**EXERCISE**
In the article on Beethoven's 3rd, rewrite the section that opens with "Beethoven's 3rd is" and closes with "Richard's daughter Sara.", swapping "comedy" for "family".

- DVD cover
- Directed by: David Mickey Evans
- Written by: Jeff Schechter
- Based on: Beethoven by Edmond Dantès Amy Holden Jones
- Produced by: David Bixler Kelli Konop
- Starring: Judge Reinhold; Julia Sweeney; Michaela Gallo; Joe Pichler; Michael Ciccolini; Jamie Marsh; Frank Gorshin; Danielle Weiner;
- Cinematography: John B. Aronson
- Edited by: Harry Keramidas
- Music by: Philip Giffin
- Production company: Universal Family & Home Entertainment
- Distributed by: Universal Studios Home Video
- Release date: July 25, 2000;
- Running time: 99 minutes
- Country: United States
- Language: English

= Beethoven's 3rd (film) =

2000 film by David M. Evans

Beethoven's 3rd is a 2000 American comedy film and the third installment in the Beethoven film series. It is the first film in the series to be released directly to video and to receive a G rating from the Motion Picture Association of America. The film marks the onscreen introduction of Judge Reinhold as George Newton's younger brother Richard (first mentioned in the original film), Julia Sweeney as Richard's wife Beth, Joe Pichler as Richard's son Brennan, and Michaela Gallo as Richard's daughter Sara.

Beethoven's 3rd was released by Universal Studios Home Video on July 25, 2000.

== Plot ==
Richard Newton, George's brother, prepares for a road trip from Denver, Colorado, to a Newton family reunion in California with his wife Beth and children Sara and Brennan. He models the entire vacation based on a memorable family road trip from his childhood in 1967, and rents a large, state-of-the-art RV for the occasion. Before the family leaves, they receive a cage from George containing Beethoven, who Richard's family is supposed to deliver to California as Beethoven's owners are stuck in Europe. Beth and Brennan disapprove of the plan, and Beth convinces Richard to leave Beethoven at a dog kennel until George can retrieve him.

**COLLECTED MATERIAL**
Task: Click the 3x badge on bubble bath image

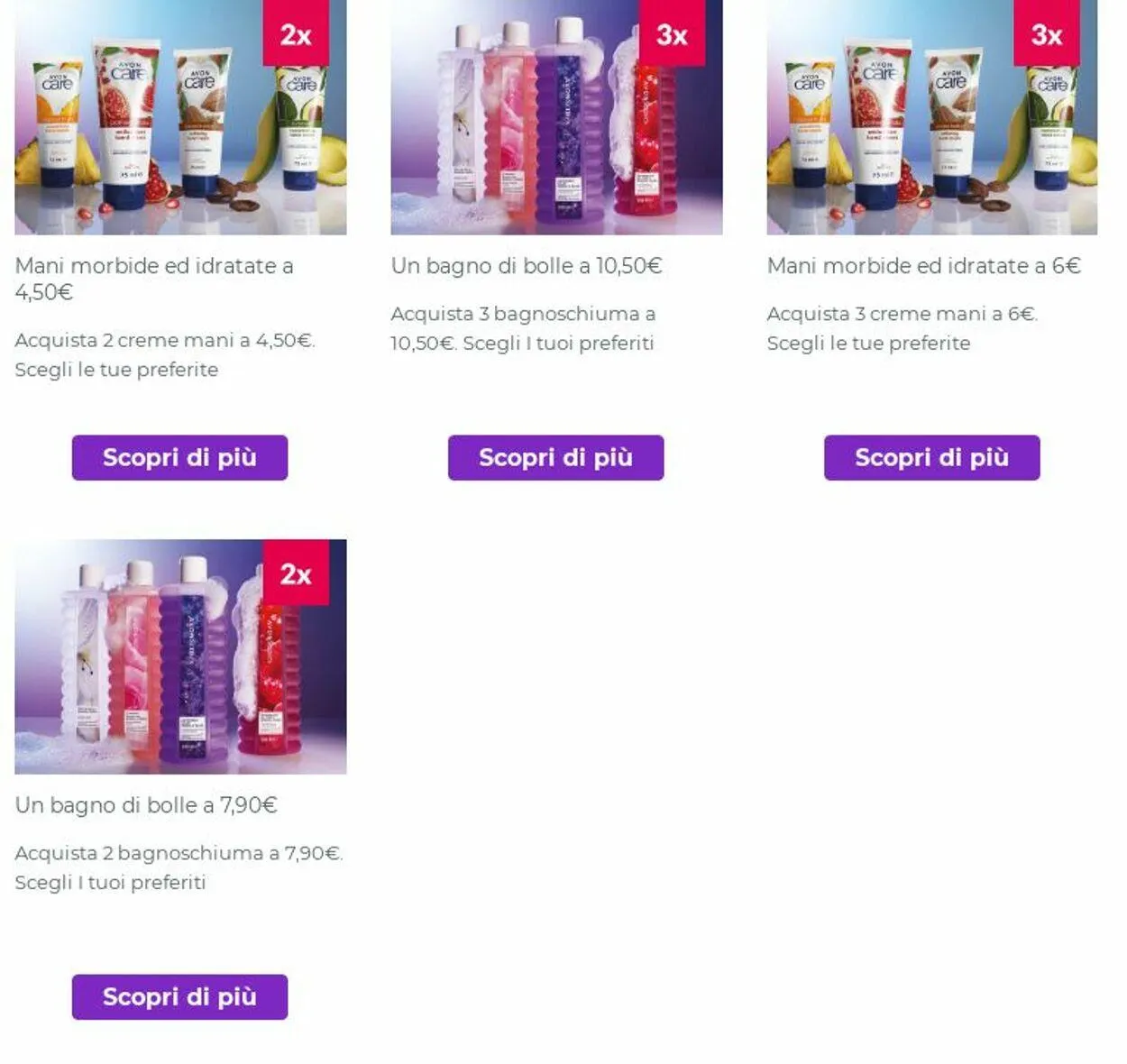Action: tap(672, 33)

**THE RESULT**
Beethoven's 3rd is a 2000 American family film and the third installment in the Beethoven film series. It is the first film in the series to be released directly to video and to receive a G rating from the Motion Picture Association of America. The film marks the onscreen introduction of Judge Reinhold as George Newton's younger brother Richard (first mentioned in the original film), Julia Sweeney as Richard's wife Beth, Joe Pichler as Richard's son Brennan, and Michaela Gallo as Richard's daughter Sara.